Sud, 23mila cittadini all’anno abbandonano la Campania: ma allo Stato non interessa


Un dato allarmante quello emerso da un’analisi diffusa dalla Confapi Napoli. “I dati Istat sul bilancio demografico per le regioni del sud e, in particolare, per la Campania sono assolutamente preoccupanti. E purtroppo per noi sono tutt’altro che imprevisti: il Mezzogiorno è diventato un luogo da cui fuggire, e non da oggi“, ha detto Raffaele Marrone, presidente Confapi Napoli a ilmattino.it.

I giovani vanno via dal Meridione – ha continuato – non solo perché non ci sono più occasioni di sviluppo ma anche perché sembra che siano venute meno le prospettive per la creazione di valore progettuale sul territorio. La classe dirigente sia locale sia nazionale, di fronte a una flessione di quasi 23mila cittadini che decidono di abbandonare la regione in un anno, non ha nulla da dire; e questo è un atteggiamento preoccupante. Un immobilismo che diventa quasi fatalismo.

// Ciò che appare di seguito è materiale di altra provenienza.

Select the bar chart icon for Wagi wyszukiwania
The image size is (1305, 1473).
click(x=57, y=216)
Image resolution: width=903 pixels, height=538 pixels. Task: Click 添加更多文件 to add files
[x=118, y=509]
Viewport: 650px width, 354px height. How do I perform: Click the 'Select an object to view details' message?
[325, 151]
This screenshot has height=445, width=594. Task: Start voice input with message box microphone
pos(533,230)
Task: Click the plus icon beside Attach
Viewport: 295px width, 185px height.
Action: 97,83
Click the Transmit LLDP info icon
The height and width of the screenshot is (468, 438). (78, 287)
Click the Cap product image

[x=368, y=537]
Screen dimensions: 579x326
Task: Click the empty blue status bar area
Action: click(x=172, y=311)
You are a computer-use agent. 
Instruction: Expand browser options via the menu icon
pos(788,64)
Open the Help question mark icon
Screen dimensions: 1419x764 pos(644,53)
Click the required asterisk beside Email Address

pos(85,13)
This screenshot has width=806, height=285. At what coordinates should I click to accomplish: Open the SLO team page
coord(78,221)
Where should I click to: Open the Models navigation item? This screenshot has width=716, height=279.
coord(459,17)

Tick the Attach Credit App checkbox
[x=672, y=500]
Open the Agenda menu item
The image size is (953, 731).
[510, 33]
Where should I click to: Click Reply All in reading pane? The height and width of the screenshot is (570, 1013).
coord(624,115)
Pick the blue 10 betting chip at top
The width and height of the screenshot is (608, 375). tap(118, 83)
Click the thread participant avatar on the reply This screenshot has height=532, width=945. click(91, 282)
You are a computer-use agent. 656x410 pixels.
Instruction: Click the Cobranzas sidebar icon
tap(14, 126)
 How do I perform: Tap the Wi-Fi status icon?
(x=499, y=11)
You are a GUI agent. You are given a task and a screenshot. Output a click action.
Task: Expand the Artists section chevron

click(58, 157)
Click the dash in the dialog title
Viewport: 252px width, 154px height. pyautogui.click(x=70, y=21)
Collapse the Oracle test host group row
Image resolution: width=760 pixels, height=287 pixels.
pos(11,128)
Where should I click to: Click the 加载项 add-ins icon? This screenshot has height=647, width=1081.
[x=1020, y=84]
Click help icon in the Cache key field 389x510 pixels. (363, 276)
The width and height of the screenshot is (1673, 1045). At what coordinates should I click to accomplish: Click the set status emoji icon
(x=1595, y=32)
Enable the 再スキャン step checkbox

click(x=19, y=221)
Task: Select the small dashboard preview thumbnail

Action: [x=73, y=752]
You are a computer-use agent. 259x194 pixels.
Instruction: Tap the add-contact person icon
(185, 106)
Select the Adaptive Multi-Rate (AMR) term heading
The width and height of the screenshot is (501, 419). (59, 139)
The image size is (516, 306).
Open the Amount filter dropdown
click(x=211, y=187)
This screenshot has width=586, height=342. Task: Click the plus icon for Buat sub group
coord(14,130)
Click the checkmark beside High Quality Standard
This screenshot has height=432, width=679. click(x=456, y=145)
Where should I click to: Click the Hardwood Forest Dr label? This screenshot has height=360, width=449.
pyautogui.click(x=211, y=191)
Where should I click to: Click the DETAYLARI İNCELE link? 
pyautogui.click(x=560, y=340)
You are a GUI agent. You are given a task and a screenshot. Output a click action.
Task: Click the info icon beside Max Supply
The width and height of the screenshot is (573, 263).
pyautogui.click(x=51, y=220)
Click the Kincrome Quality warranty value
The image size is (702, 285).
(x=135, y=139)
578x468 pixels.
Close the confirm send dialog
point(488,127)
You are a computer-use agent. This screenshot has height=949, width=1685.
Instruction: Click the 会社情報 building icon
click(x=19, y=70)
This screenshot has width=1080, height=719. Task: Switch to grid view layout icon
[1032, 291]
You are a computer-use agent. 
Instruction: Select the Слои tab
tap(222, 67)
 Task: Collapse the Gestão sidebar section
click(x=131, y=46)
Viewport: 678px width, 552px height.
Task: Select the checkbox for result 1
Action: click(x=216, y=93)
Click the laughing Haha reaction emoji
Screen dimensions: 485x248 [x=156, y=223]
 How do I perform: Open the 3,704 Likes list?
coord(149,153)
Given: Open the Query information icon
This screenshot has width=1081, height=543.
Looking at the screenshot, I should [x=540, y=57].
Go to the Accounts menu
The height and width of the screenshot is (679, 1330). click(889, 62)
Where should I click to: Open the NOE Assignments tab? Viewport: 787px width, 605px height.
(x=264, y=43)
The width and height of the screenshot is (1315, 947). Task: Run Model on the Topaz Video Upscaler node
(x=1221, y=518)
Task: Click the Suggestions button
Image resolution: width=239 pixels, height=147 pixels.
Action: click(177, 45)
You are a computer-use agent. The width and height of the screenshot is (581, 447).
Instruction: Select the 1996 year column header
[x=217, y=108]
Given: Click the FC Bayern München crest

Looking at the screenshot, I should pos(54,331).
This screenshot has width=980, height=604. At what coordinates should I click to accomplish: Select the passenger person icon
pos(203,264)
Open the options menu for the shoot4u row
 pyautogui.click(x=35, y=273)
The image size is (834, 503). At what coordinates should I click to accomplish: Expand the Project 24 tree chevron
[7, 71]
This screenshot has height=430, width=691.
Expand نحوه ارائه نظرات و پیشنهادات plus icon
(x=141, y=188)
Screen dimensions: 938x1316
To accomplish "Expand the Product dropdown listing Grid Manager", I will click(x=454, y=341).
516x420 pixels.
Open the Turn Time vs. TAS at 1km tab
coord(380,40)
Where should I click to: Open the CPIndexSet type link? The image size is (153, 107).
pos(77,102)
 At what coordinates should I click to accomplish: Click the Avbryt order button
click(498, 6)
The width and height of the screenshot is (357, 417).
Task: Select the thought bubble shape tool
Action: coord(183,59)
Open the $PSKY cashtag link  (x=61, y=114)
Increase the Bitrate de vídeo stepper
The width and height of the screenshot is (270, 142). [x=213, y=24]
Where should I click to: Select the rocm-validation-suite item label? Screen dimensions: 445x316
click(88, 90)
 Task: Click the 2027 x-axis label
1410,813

Ancor più grave se si pensa che molto spesso le Istituzioni hanno rinunciato a dialogare tra di loro, ognuno presa dalla cura del suo proprio particolare“.

Situazione onestamente insostenibile – ha aggiunto Marrone –. Sarebbe importante che gli Enti e gli uomini che li amministrano riuscissero a ritrovare la voglia di collaborare iniziando, seriamente, a programmare una serie di interventi che, nel giro di dieci anni, potrebbero offrire occasioni di crescita: penso al turismo, all’industria culturale, al terziario avanzato e al mercato della conoscenza che, da noi al Sud, ha grandi potenzialità non valorizzate“.

Andare via, che sia per approdare al nord o all’estero non ha importanza, è ormai la scelta più facile da fare. In questo modo, non solo si creano condizioni di particolare disequilibrio economico, nel nostro Paese, con un nord ricco e capace di attrarre le migliori risorse, e un sud – invece – destinato a sopravvivere tra enormi difficoltà e con il solo livello assistenziale dello Stato, finché ci sarà; ma si pongono le basi anche per un serio problema di ordine pubblico. Dove non c’è occupazione e sviluppo, infatti, allignano e prosperano le mafie“, ha concluso.